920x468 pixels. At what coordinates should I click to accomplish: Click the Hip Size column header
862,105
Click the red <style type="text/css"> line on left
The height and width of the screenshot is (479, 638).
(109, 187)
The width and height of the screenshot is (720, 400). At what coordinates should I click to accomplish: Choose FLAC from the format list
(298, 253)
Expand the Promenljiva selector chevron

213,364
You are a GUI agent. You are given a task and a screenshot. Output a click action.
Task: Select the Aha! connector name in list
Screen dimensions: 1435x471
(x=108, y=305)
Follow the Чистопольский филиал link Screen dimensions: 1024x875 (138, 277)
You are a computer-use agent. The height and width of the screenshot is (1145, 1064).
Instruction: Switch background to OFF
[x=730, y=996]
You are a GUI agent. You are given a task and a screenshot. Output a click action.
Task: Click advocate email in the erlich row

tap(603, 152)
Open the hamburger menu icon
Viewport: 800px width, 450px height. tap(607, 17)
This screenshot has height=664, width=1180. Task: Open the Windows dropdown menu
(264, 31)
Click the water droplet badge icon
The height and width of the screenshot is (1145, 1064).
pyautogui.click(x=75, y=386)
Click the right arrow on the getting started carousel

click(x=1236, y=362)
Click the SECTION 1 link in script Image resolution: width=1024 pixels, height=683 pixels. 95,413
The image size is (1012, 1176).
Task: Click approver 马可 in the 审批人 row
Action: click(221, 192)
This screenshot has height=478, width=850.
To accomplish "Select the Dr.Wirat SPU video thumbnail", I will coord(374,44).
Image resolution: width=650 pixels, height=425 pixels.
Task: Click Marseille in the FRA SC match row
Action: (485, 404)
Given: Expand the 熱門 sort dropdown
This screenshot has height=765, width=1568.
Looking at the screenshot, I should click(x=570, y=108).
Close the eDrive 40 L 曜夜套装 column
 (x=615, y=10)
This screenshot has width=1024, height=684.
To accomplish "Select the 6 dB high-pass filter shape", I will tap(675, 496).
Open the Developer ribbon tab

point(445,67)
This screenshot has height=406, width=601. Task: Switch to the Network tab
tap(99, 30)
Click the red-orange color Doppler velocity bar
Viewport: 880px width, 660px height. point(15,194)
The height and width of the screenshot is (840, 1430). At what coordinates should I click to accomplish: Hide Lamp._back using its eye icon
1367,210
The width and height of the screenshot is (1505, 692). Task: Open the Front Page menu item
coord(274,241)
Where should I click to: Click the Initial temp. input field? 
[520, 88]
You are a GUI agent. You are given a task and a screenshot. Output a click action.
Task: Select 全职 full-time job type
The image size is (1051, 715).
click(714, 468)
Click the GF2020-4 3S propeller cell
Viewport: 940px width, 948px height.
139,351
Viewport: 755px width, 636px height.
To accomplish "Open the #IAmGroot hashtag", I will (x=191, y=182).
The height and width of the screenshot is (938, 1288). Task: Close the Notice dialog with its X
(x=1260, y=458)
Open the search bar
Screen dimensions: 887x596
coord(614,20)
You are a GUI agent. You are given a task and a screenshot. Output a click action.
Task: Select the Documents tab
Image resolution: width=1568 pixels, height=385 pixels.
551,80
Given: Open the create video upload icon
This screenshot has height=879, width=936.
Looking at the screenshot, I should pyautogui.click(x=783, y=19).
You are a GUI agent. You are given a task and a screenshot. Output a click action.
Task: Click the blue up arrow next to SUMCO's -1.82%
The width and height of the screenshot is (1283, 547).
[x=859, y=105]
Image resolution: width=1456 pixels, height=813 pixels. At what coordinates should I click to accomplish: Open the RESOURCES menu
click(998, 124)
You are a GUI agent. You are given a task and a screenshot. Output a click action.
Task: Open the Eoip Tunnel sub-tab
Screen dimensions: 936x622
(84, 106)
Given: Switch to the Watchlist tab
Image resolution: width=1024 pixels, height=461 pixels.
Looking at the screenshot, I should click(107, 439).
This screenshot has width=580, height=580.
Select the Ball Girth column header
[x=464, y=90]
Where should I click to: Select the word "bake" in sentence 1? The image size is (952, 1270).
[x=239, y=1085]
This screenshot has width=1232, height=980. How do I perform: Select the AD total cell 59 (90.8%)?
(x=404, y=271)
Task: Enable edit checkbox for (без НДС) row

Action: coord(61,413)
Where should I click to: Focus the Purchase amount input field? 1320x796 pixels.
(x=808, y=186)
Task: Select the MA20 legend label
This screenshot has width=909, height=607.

▸ WHAT IS BEING ASKED
Reproduce the listing in full, exactly, so that no line is missing.

▸ YOUR RESPONSE
920x468 pixels. At what coordinates should I click to accomplish: Click the Hip Size column header
862,105
Click the red <style type="text/css"> line on left
The height and width of the screenshot is (479, 638).
(109, 187)
The width and height of the screenshot is (720, 400). At what coordinates should I click to accomplish: Choose FLAC from the format list
(298, 253)
Expand the Promenljiva selector chevron

213,364
You are a GUI agent. You are given a task and a screenshot. Output a click action.
Task: Select the Aha! connector name in list
Screen dimensions: 1435x471
(x=108, y=305)
Follow the Чистопольский филиал link Screen dimensions: 1024x875 (138, 277)
You are a computer-use agent. The height and width of the screenshot is (1145, 1064).
Instruction: Switch background to OFF
[x=730, y=996]
You are a GUI agent. You are given a task and a screenshot. Output a click action.
Task: Click advocate email in the erlich row

tap(603, 152)
Open the hamburger menu icon
Viewport: 800px width, 450px height. tap(607, 17)
This screenshot has height=664, width=1180. Task: Open the Windows dropdown menu
(264, 31)
Click the water droplet badge icon
The height and width of the screenshot is (1145, 1064).
pyautogui.click(x=75, y=386)
Click the right arrow on the getting started carousel

click(x=1236, y=362)
Click the SECTION 1 link in script Image resolution: width=1024 pixels, height=683 pixels. 95,413
The image size is (1012, 1176).
Task: Click approver 马可 in the 审批人 row
Action: click(221, 192)
This screenshot has height=478, width=850.
To accomplish "Select the Dr.Wirat SPU video thumbnail", I will coord(374,44).
Image resolution: width=650 pixels, height=425 pixels.
Task: Click Marseille in the FRA SC match row
Action: (485, 404)
Given: Expand the 熱門 sort dropdown
This screenshot has height=765, width=1568.
Looking at the screenshot, I should click(x=570, y=108).
Close the eDrive 40 L 曜夜套装 column
 (x=615, y=10)
This screenshot has width=1024, height=684.
To accomplish "Select the 6 dB high-pass filter shape", I will tap(675, 496).
Open the Developer ribbon tab

point(445,67)
This screenshot has height=406, width=601. Task: Switch to the Network tab
tap(99, 30)
Click the red-orange color Doppler velocity bar
Viewport: 880px width, 660px height. point(15,194)
The height and width of the screenshot is (840, 1430). At what coordinates should I click to accomplish: Hide Lamp._back using its eye icon
1367,210
The width and height of the screenshot is (1505, 692). Task: Open the Front Page menu item
coord(274,241)
Where should I click to: Click the Initial temp. input field? 
[520, 88]
You are a GUI agent. You are given a task and a screenshot. Output a click action.
Task: Select 全职 full-time job type
The image size is (1051, 715).
click(714, 468)
Click the GF2020-4 3S propeller cell
Viewport: 940px width, 948px height.
139,351
Viewport: 755px width, 636px height.
To accomplish "Open the #IAmGroot hashtag", I will (x=191, y=182).
The height and width of the screenshot is (938, 1288). Task: Close the Notice dialog with its X
(x=1260, y=458)
Open the search bar
Screen dimensions: 887x596
coord(614,20)
You are a GUI agent. You are given a task and a screenshot. Output a click action.
Task: Select the Documents tab
Image resolution: width=1568 pixels, height=385 pixels.
551,80
Given: Open the create video upload icon
This screenshot has height=879, width=936.
Looking at the screenshot, I should pyautogui.click(x=783, y=19).
You are a GUI agent. You are given a task and a screenshot. Output a click action.
Task: Click the blue up arrow next to SUMCO's -1.82%
The width and height of the screenshot is (1283, 547).
[x=859, y=105]
Image resolution: width=1456 pixels, height=813 pixels. At what coordinates should I click to accomplish: Open the RESOURCES menu
click(998, 124)
You are a GUI agent. You are given a task and a screenshot. Output a click action.
Task: Open the Eoip Tunnel sub-tab
Screen dimensions: 936x622
(84, 106)
Given: Switch to the Watchlist tab
Image resolution: width=1024 pixels, height=461 pixels.
Looking at the screenshot, I should click(107, 439).
This screenshot has width=580, height=580.
Select the Ball Girth column header
[x=464, y=90]
Where should I click to: Select the word "bake" in sentence 1? The image size is (952, 1270).
[x=239, y=1085]
This screenshot has width=1232, height=980. How do I perform: Select the AD total cell 59 (90.8%)?
(x=404, y=271)
Task: Enable edit checkbox for (без НДС) row

Action: coord(61,413)
Where should I click to: Focus the Purchase amount input field? 1320x796 pixels.
(x=808, y=186)
Task: Select the MA20 legend label
This screenshot has width=909, height=607.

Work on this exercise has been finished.